In most recent studies, Head Mounted Displays (HMDs) were used in order to immerse patients in a virtual environment. Thus, from semi-immersive gaming platforms we reached to explore the effectiveness of fully immersive gaming, either in the form of a simulated bicycle (Xie et al. 2021) or as a therapeutic garden that represents patient’s health (Rutkofski et al.2021), there are endless possibilities for this technological revolutionary equipment. A fully description of the rehabilitation programs followed by the experimental groups are individually presented for each group (Table 3).
3.4 Intervention Comparability
All of the included studies were randomized, included a control group and an adequate number of individuals. Only one study had a relatively low number of participants (Suntanto et al. 2019), with most ranging between 20 to 30 per group. Sample size calculation was performed in all studies.
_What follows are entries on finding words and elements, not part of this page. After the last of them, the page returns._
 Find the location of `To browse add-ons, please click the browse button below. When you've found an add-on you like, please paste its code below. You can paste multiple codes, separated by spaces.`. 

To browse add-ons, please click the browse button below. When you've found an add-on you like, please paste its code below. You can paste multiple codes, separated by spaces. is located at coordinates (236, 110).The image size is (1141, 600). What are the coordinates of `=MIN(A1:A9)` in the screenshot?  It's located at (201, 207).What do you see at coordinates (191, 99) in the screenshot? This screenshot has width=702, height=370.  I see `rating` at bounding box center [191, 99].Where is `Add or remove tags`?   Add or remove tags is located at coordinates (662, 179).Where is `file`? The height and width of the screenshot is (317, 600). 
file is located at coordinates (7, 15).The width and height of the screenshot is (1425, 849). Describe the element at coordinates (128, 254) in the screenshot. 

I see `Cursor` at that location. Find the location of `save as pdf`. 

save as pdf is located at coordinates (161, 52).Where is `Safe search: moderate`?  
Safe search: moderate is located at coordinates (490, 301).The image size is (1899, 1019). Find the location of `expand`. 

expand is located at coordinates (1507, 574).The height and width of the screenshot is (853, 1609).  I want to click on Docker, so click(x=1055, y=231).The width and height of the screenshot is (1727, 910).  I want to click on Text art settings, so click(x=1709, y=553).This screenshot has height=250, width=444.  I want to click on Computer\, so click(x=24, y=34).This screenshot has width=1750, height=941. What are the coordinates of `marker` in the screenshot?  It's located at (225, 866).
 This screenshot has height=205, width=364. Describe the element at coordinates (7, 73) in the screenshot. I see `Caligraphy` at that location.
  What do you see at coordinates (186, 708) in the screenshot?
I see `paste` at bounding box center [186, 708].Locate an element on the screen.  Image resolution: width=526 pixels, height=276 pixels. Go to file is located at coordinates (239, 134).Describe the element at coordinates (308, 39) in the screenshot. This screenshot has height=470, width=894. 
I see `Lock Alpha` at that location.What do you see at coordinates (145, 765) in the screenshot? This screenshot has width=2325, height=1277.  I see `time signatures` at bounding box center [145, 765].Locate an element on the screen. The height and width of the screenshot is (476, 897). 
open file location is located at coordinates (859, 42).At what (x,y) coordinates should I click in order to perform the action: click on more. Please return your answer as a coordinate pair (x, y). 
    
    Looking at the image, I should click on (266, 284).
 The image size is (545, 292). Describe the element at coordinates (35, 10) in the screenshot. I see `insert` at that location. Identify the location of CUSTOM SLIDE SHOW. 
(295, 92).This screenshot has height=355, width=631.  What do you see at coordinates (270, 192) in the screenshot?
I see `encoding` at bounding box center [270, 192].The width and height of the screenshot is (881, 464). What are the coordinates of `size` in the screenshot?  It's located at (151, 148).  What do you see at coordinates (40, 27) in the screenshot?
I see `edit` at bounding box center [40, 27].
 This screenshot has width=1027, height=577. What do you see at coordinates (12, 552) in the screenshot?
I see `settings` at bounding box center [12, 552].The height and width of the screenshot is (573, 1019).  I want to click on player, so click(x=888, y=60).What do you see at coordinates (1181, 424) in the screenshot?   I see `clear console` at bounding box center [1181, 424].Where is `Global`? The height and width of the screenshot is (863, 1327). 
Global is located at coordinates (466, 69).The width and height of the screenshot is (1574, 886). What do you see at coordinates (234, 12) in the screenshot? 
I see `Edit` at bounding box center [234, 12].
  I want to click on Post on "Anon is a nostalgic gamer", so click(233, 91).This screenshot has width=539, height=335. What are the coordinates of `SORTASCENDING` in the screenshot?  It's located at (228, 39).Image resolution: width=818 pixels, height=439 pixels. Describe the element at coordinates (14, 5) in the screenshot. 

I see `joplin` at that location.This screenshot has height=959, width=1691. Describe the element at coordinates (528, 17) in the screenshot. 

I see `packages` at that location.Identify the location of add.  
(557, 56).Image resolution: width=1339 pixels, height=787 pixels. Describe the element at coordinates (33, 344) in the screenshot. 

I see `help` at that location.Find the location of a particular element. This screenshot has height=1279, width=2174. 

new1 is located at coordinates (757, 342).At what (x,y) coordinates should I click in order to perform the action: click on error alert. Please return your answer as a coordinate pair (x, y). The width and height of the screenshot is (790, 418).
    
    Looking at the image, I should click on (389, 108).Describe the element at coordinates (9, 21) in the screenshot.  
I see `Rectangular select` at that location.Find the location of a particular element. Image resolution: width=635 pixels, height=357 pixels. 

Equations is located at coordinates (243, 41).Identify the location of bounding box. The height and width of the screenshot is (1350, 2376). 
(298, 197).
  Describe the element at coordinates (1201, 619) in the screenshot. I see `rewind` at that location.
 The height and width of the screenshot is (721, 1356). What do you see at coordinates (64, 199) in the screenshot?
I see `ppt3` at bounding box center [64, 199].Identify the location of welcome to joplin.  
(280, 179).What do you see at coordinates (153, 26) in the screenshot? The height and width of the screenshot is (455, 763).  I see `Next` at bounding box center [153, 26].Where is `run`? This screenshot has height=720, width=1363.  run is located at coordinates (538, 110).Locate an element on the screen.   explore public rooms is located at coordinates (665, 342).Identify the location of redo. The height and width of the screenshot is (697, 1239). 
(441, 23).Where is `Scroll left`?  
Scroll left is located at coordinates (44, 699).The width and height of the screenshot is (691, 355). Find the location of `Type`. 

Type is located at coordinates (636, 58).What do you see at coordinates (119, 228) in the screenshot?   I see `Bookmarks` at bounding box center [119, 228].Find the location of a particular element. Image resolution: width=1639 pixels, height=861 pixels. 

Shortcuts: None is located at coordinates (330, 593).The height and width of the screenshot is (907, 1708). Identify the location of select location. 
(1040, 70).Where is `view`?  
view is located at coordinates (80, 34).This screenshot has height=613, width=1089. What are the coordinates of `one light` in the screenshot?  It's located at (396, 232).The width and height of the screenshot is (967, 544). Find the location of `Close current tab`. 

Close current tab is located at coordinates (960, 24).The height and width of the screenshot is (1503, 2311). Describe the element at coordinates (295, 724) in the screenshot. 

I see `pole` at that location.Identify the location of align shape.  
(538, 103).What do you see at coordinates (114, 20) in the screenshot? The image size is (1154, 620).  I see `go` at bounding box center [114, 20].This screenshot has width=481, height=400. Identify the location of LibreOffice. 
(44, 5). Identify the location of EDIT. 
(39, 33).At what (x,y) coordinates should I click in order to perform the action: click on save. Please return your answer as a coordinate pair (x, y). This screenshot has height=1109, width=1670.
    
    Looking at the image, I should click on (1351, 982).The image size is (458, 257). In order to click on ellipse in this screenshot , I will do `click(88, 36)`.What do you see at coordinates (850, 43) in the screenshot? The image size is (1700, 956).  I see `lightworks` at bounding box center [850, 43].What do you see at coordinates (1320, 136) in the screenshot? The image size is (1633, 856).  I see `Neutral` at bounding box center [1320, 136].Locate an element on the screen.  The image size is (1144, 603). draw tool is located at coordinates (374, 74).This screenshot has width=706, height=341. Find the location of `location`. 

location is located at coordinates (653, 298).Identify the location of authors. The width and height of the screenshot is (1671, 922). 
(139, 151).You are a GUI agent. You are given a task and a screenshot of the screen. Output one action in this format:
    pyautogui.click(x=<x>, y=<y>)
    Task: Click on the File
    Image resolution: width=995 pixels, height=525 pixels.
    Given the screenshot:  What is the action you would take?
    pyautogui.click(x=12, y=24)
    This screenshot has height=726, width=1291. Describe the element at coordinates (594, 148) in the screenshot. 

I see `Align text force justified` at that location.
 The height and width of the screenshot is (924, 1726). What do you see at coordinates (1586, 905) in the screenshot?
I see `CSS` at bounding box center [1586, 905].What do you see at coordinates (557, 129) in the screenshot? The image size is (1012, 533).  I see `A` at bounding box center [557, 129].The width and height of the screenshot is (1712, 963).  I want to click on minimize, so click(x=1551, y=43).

Although significant clinical heterogeneity was noted between the included studies attributed to: (a) differences in the technology used and variability in (b) intervention duration and (c) the outcomes assessed between studies, a quantitative synthesis was also performed where possible.
3.5 Effects of Interventions
3.5.1 Effect of VR-training on Exercise capacity (Figure 3).
The effect of VR-Training with or without other parallel interventions on 6MWT, calculated in meters, was evaluated in four studies (Mazzoleni et al. 2014; Rutkowski et al. 2019; Rutkowski et al. 2020; Suntanto et al. 2019) including 196 participants in total (Figure ). A mean difference [MD (95% CI) = 22.7 (19.92 to 25.63) m, favoring VR-Training with statistical significance (Z=15.66, p < 0.001) and no statistical heterogeneity (I2=0, p=0.7) was noted, based on a 7/10 Pedro-quality score on average (Table 1).
3.5.2 Effect of VR-Training on Pulmonary function (Figure 4).
The effect of VR-Training with or without other parallel interventions on FEV1%pred was evaluated by two studies (Rutkowski et al. 2021; Xie et al. 2021) including 110 participants in total (Figure ). A mean difference [MD (95% CI) = 4.56 % (1.64 to 7.49), favoring VR-Training with statistical significance (Z=3.06, p = 0.002) and minimal statistical heterogeneity (I2=4%, p=0.31) was noted, based on Pedro-quality evidence (Table 1).
3.5.3 Effect of VR-Training on Subjective Dyspnea (Figure 5)
The effect of VR-Training with or without other parallel interventions on the MRC dyspnea scale was evaluated by two studies (Mazzoleni et al. 2014; Suntanto et al. 2019) including 56 participants in total (Figure 2). A mean difference [MD (95% CI) = -0.06 (-0.36 to 0.24), with one study favoring VR-Training and the other having the opposite effect, overall not reporting statistical significance (Z=0.38, p = 0.7), however with no statistical heterogeneity (I2=0, p=0.32) was noted, based on Pedro-quality evidence (Table 1).
3.5.4 Psychological status
Anxiety and depression were evaluated in two studies (Mazzoleni et al 2019; Rutokofski et al. 2021) without reaching statistical significant changes between groups, although a significant reduction was noted in the VR intervention in both studies.